O QUE FAZER:
a - Diga se cada afirmação abaixo está de acordo com o texto sobre testamentos, respondendo sim ou não e citando literalmente as palavras do texto que decidem a questão: (i) se o testador for cego, haverá duas leituras do testamento; (ii) o testador inteiramente surdo que não sabe ler deve escolher uma das testemunhas para ler o testamento; (iii) se a testemunha assinar sem que conste a razão da substituição do testador, o testamento continua válido.
b - Redigite sem alterações tudo o que está nos registros desde a linha que contém "You are a GUI" até o final dos registros, incluindo as duas extremidades, e deixe as imagens de fora da resposta.

Art. 1865 do CC - Caso em que o testador não possa assinar (Ex. mão engessada) ou não souber escrever (Ex. analfabeto) - tal fato deverá ser relatado na cédula. O testador a rogo deve escolher uma testemunha para assinar por ele. Porem, se a testemunha assinar e não constar a razão da substituição do testador, o testamento é nulo.

Art. 1.865. Se o testador não souber, ou não puder assinar, o tabelião ou seu substituto legal assim o declarará, assinando, neste caso, pelo testador, e, a seu rogo, uma das testemunhas instrumentárias.

Caso o testador seja absolutamente surdo, quem deve fazer a leitura do testamento é o próprio testador, caso seja capaz de fazê-lo. Não sendo capaz de fazer a leitura (analfabeto), rogará, para uma 3ª pessoa (que não seja testemunha) para fazer. Deve constar na cédula o ocorrido.

Art. 1.866. O indivíduo inteiramente surdo, sabendo ler, lerá o seu testamento, e, se não o souber, designará quem o leia em seu lugar, presentes as testemunhas.

Caso o testador seja cego. Serão feitas 2 leituras, uma pelo Tabelião e outra por uma das testemunhas. Deve constar na cédula o ocorrido.

[Entradas do conjunto de dados]
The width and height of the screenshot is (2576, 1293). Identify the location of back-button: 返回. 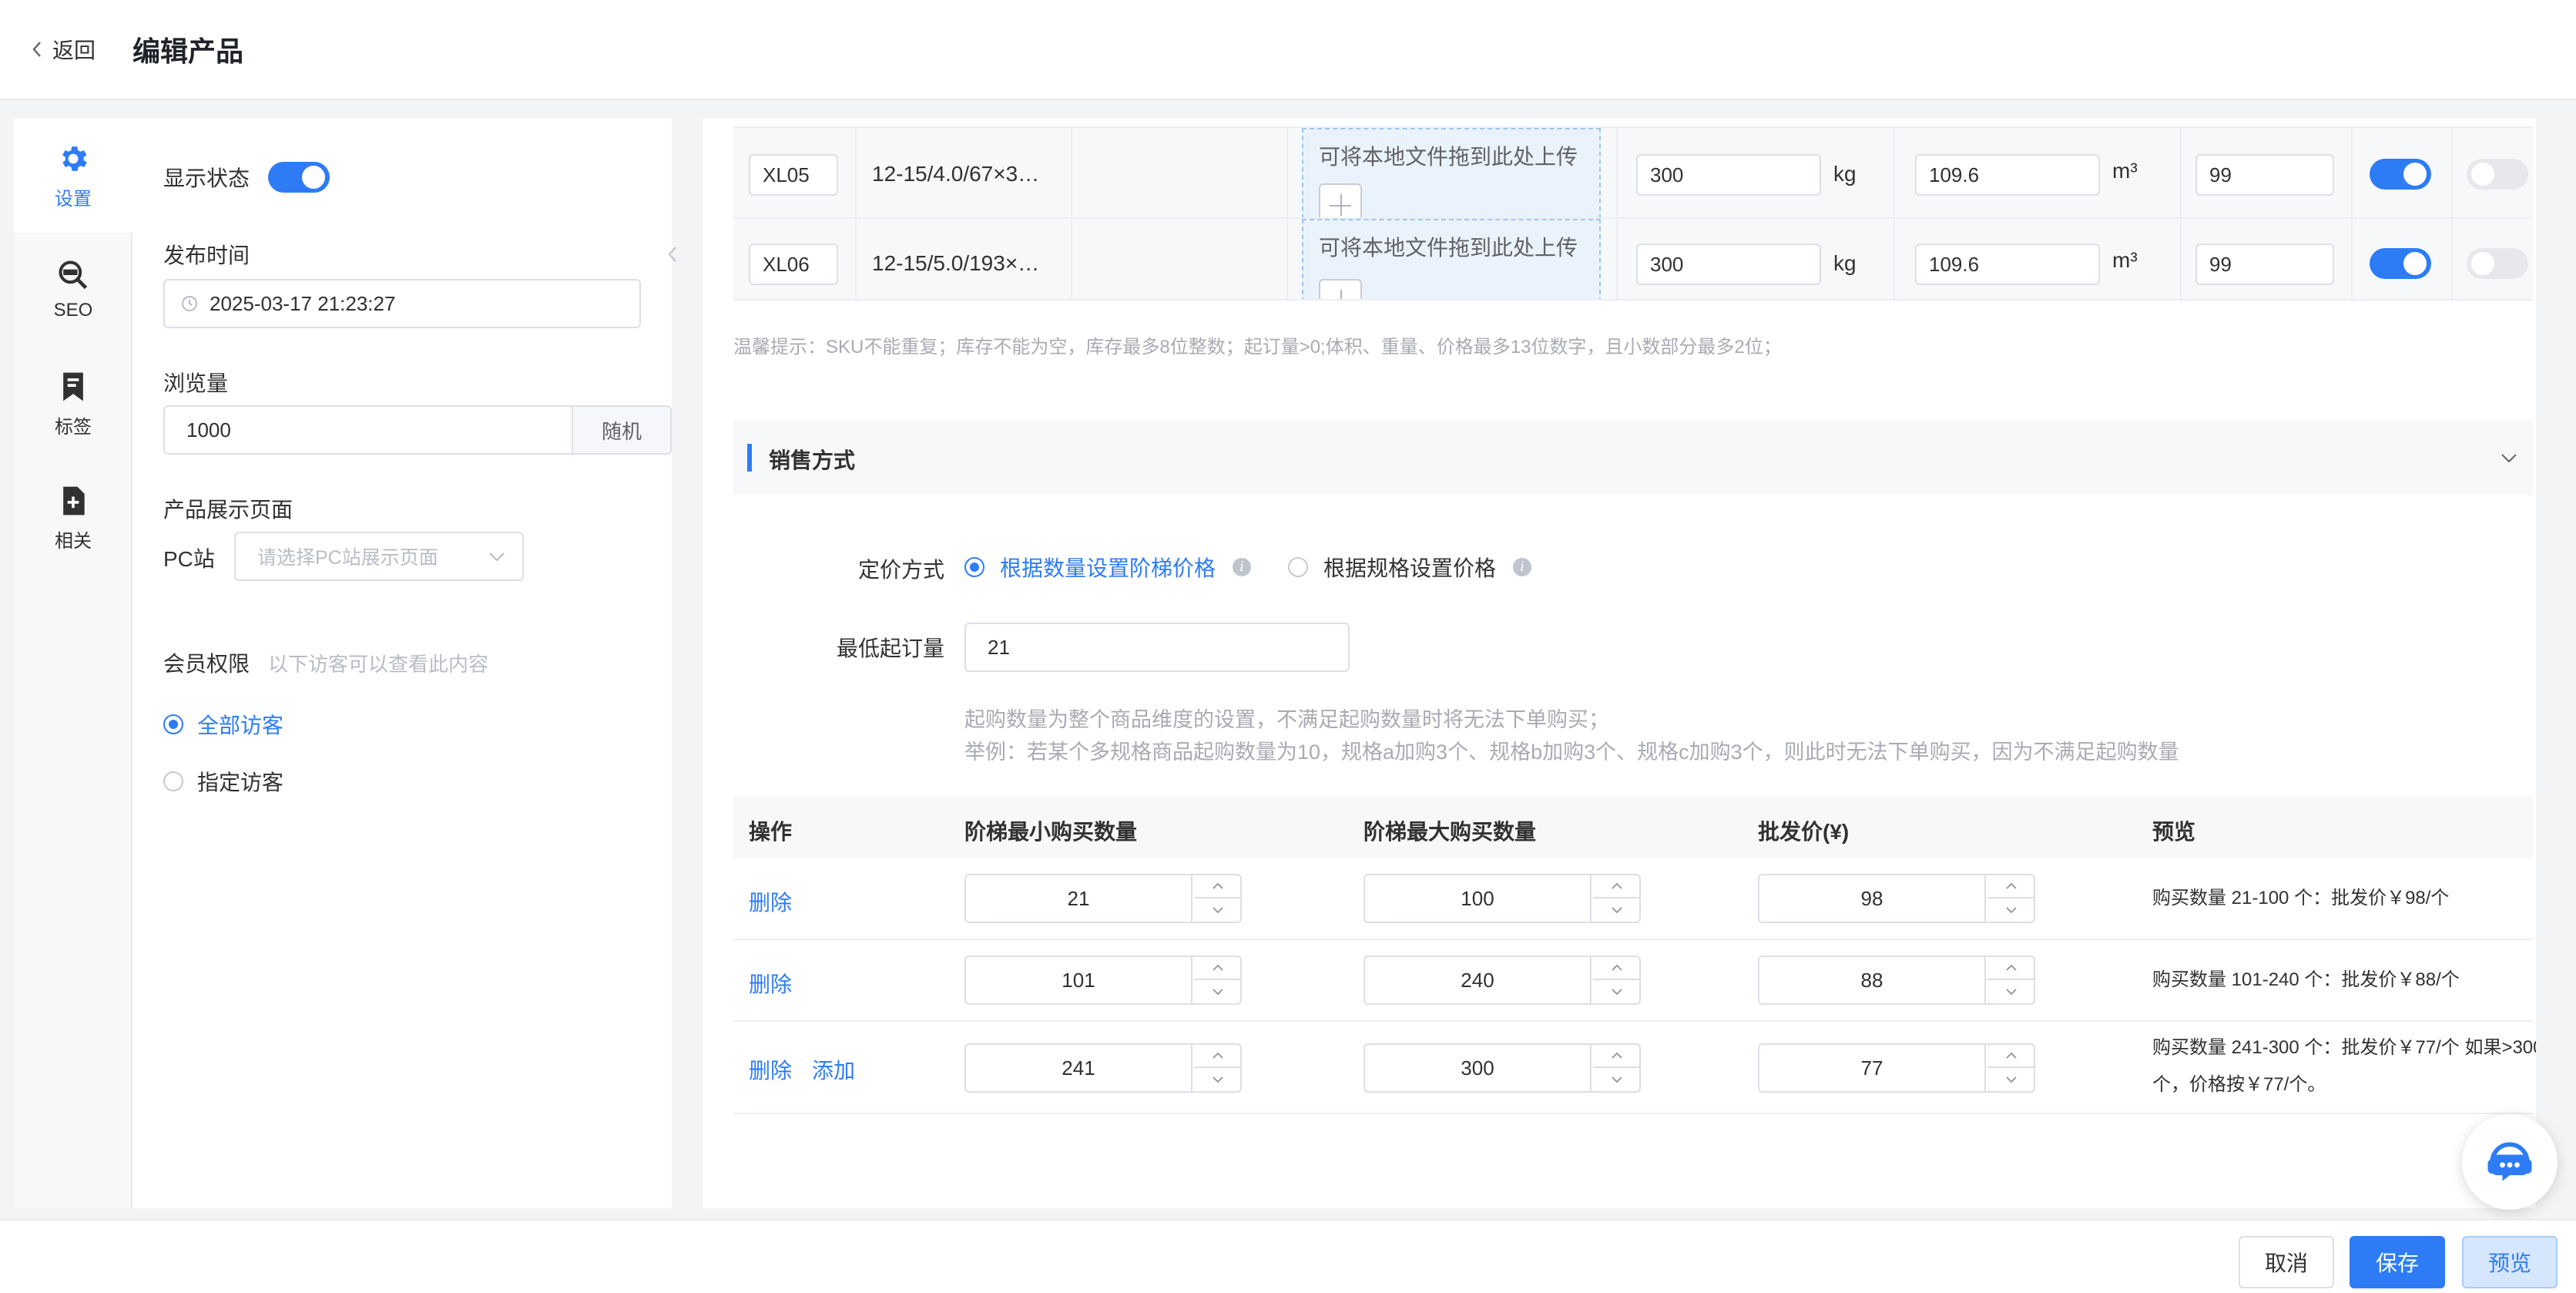
(64, 50).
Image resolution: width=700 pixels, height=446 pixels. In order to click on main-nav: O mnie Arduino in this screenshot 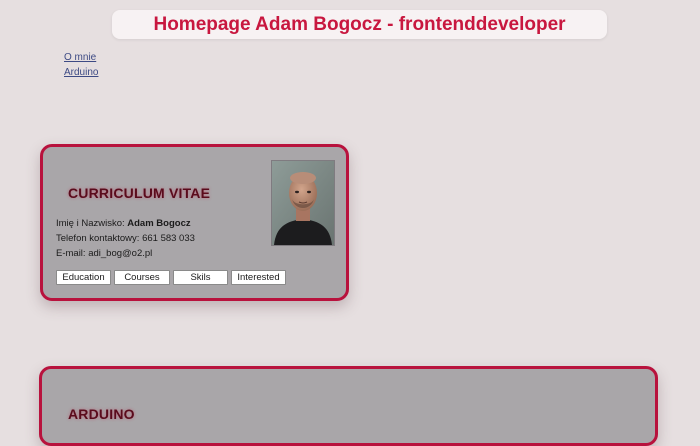, I will do `click(81, 66)`.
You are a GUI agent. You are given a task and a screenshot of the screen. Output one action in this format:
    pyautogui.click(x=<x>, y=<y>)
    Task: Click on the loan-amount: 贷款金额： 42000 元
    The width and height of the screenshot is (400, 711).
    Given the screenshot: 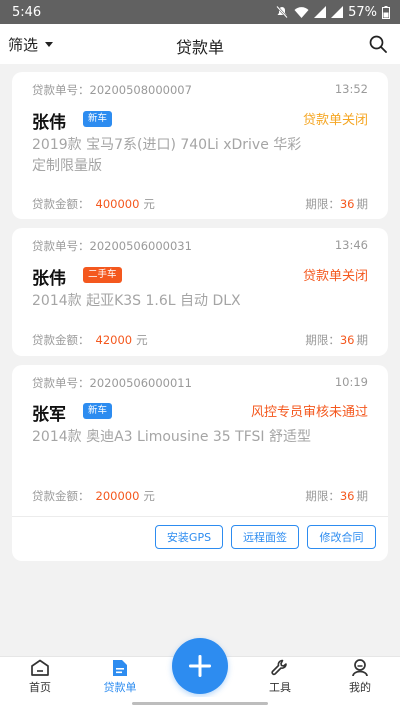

RESPOSTAS:
a -
(i) Sim: "Serão feitas 2 leituras, uma pelo Tabelião e outra por uma das testemunhas."
(ii) Não: "rogará, para uma 3ª pessoa (que não seja testemunha) para fazer."
(iii) Não: "se a testemunha assinar e não constar a razão da substituição do testador, o testamento é nulo."

b -
You are a GUI agent. You are given a task and a screenshot of the screen. Output one action in this format:
    pyautogui.click(x=<x>, y=<y>)
    Task: Click on the loan-amount: 贷款金额： 42000 元
    The width and height of the screenshot is (400, 711).
    Given the screenshot: 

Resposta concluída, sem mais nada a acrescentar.